**What is being asked**
Return, word for word, every line of the entries from the very first one through the line containing "What do you see at coordinates (523, 108)", including that line.
○ ○ ○ ○ ○
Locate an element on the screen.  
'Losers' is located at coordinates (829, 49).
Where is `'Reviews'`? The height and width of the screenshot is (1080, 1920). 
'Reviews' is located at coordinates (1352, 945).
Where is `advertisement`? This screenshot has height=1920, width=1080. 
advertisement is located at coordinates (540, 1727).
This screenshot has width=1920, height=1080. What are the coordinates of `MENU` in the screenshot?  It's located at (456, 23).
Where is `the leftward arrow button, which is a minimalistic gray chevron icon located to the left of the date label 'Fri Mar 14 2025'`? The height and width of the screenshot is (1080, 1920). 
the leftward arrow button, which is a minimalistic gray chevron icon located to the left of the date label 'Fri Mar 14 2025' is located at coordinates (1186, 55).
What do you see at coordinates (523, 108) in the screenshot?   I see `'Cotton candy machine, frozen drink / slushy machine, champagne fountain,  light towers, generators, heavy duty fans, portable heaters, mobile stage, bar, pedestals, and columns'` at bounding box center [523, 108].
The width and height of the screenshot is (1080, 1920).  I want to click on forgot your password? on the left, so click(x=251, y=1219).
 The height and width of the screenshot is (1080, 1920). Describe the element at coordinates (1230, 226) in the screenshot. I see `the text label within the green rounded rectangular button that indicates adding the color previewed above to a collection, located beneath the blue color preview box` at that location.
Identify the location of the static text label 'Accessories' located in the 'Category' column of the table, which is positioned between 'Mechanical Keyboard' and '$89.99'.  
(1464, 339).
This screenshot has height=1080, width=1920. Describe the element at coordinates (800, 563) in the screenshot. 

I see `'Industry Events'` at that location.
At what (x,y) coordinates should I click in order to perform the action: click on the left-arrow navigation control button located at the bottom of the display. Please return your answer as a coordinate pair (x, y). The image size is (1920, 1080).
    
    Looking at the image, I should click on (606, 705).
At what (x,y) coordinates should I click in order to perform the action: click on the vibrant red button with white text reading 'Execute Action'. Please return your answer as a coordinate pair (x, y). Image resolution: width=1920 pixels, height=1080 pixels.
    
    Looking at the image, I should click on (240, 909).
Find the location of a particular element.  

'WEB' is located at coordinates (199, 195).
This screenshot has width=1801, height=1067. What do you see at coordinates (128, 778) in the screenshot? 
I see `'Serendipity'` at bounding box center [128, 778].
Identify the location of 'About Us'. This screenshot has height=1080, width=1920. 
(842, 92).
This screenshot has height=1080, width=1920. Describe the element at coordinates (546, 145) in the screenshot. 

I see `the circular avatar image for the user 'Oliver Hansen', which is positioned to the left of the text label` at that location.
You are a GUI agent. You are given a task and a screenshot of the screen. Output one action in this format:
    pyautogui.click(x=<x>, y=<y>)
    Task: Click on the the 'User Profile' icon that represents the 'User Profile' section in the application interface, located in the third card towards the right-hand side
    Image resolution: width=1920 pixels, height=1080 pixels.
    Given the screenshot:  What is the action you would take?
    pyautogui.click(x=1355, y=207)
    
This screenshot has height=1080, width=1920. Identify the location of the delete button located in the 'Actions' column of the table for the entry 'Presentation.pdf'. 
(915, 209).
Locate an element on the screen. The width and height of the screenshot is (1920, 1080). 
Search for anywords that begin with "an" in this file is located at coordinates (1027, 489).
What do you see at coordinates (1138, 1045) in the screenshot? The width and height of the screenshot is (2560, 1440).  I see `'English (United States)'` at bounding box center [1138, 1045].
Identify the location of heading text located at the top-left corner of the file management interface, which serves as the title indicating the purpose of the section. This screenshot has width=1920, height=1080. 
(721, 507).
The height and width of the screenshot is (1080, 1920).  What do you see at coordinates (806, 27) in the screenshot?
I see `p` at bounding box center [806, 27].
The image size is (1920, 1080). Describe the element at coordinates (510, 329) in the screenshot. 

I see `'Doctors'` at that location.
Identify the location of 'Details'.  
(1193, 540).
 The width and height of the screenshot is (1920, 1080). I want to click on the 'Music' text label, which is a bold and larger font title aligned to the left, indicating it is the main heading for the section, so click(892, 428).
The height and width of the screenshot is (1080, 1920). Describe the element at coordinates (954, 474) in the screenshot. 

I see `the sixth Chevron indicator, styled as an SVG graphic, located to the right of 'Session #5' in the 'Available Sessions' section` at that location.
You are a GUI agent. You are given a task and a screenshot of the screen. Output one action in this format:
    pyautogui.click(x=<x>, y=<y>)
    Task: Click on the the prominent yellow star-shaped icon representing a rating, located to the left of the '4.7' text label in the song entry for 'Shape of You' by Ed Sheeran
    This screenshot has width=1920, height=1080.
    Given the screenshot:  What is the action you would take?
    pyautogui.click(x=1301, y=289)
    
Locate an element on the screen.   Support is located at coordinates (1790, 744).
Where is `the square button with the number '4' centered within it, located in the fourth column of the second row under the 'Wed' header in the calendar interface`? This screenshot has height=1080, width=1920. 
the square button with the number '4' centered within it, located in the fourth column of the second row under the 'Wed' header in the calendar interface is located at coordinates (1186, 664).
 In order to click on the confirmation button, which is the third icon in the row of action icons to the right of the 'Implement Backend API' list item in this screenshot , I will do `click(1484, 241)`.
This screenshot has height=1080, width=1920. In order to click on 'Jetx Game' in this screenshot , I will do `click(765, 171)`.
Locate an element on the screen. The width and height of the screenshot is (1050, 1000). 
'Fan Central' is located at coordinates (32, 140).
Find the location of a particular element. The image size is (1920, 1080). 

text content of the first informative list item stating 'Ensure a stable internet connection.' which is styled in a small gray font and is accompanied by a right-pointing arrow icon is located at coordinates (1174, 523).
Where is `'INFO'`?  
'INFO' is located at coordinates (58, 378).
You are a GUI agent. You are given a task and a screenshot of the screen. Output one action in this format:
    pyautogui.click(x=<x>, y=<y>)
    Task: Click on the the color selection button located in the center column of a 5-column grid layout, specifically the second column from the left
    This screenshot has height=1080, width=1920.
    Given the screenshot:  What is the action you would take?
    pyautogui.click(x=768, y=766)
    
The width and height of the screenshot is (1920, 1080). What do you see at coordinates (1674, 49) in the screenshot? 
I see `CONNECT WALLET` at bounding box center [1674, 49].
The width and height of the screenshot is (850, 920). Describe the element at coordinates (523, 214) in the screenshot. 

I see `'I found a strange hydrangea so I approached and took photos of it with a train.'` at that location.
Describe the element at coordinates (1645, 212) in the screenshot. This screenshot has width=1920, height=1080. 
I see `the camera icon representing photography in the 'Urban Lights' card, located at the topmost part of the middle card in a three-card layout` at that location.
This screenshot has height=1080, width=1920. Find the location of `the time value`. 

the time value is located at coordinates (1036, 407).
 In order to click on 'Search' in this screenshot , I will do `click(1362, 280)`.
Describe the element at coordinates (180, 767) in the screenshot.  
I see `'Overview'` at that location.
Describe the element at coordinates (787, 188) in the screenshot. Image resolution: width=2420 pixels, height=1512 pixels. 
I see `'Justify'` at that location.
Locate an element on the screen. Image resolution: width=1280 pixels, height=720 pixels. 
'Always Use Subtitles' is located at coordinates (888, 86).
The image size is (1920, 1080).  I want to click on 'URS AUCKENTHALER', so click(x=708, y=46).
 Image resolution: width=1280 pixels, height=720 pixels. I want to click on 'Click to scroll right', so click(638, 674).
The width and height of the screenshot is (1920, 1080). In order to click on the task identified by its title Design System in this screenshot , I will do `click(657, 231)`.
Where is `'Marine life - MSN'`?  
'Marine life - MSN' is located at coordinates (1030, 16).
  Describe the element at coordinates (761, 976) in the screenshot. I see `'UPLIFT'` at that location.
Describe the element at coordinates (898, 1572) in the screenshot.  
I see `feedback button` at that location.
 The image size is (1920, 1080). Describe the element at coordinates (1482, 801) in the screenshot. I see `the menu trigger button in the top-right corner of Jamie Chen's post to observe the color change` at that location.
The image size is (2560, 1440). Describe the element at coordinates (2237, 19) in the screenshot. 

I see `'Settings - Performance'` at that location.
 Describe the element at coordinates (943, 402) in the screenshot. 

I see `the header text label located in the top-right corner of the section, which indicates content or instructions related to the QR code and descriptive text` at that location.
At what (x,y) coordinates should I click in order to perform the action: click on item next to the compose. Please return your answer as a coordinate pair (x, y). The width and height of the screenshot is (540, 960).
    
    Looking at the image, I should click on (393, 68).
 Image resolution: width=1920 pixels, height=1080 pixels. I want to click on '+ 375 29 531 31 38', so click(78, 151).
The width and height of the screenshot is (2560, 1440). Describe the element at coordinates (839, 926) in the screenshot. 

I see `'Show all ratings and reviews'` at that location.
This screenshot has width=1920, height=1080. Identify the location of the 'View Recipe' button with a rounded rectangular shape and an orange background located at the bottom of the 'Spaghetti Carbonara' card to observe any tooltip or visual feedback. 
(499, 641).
○ ○ ○ ○ ○
**Exercise response**
Locate an element on the screen.  
'Losers' is located at coordinates (829, 49).
Where is `'Reviews'`? The height and width of the screenshot is (1080, 1920). 
'Reviews' is located at coordinates (1352, 945).
Where is `advertisement`? This screenshot has height=1920, width=1080. 
advertisement is located at coordinates (540, 1727).
This screenshot has width=1920, height=1080. What are the coordinates of `MENU` in the screenshot?  It's located at (456, 23).
Where is `the leftward arrow button, which is a minimalistic gray chevron icon located to the left of the date label 'Fri Mar 14 2025'`? The height and width of the screenshot is (1080, 1920). 
the leftward arrow button, which is a minimalistic gray chevron icon located to the left of the date label 'Fri Mar 14 2025' is located at coordinates (1186, 55).
What do you see at coordinates (523, 108) in the screenshot?   I see `'Cotton candy machine, frozen drink / slushy machine, champagne fountain,  light towers, generators, heavy duty fans, portable heaters, mobile stage, bar, pedestals, and columns'` at bounding box center [523, 108].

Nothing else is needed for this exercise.